Shhhh... ¡un poco de silencio!

No puedo entender tanto alboroto alrededor de un suicidio. Y menos cuando su ejecutor ha sido un personaje “famoso" a quien la mayoría de nosotros no tenía el placer de conocer. Podría considerar entendible el dolor cuando se trata de hechos trágicos que involucran a seres próximos y hasta justificado en el caso de niños y jóvenes, pero no así cuando son desconocidos que la “caja boba" o la pantalla grande nos han hecho sentir cercanos.

Tal vez escandalizarnos por la muerte “temprana" de un actor de 63 años que sufría depresión, problemas de alcoholismo y adicción a las drogas sea el resultado de nuestra educación religiosa, por la cual nuestro cuerpo es un templo que no debemos profanar y menos arrebatarle la vida -de la cual no somos dueños pues lo es el Señor, quien tan generosamente nos la regaló-. Posiblemente lo que nos duele sea ver derrumbarse a nuestros ídolos, esos que representan el ideal de fama y fortuna con el que alucinamos, con sus mansiones y convertibles y sirvientes incluidos.

¿Todavía nos sorprende y aterra el castigo divino, la ida directa por esa vía al infierno, o más bien que alguien decida apresurar un fin inevitable sólo que sin el elemento sorpresa que nos suele deparar el destino cruel, en el que sucumbimos luego de una penosa enfermedad, una larga vejez o una bala marcada con nuestro nombre? ¿Al fin al cabo la muerte no es el destino de todo lo vivo?

A mí personalmente, me duele más el suicidio de una madre que luego de asesinar a sus pequeños acaba con su humanidad, o el de un hombre que enceguecido por los celos arrastra consigo al amor de su vida y hasta al tercero en disputa hacia una dantesca muerte; y me afecta mucho más cuando se trata de niños o adolescentes que toman esa fatal determinación. Mi pesar surge de la oportunidad que no tuvieron de vivir; que no hayan tenido la posibilidad de decidir por sí mismos lo que eran o querían ser. Todos los demás suicidas son unos afortunados. Mucho más aquellos que le regalaron algo de su talento a la humanidad y contribuyeron a hacerla más grande. 

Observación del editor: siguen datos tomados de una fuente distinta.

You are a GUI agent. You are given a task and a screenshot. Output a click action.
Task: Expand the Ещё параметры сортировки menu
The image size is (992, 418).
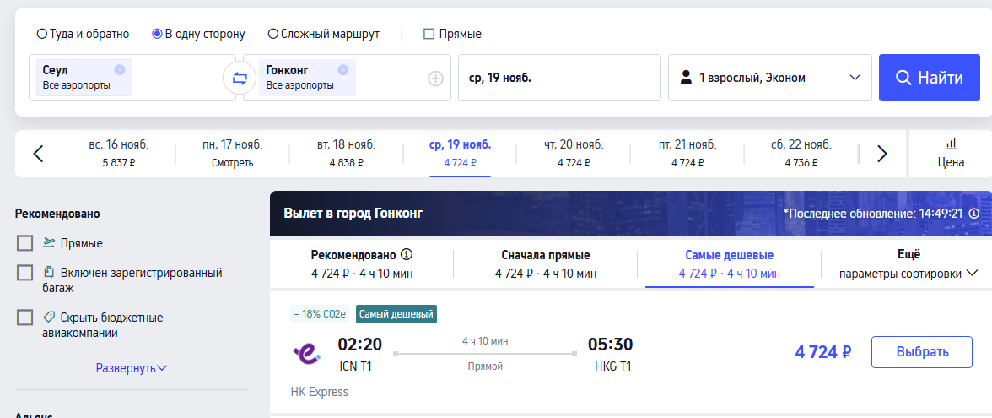[x=908, y=264]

Puede que sea sólo una romántica a la que impactó saber que Paul Lafargue y su esposa, la hija de Karl Marx, se suicidaron antes de que su cuerpo comenzara a traicionarlos. Y porque considero valientes a los que acaban con una vida que ya ha dejado de serlo mientras el resto sólo nos resignamos. Lo cierto es que, en esas condiciones: ¡Bienvenida sea la muerte, cuando es gracias a ella que nos hacemos inmortales!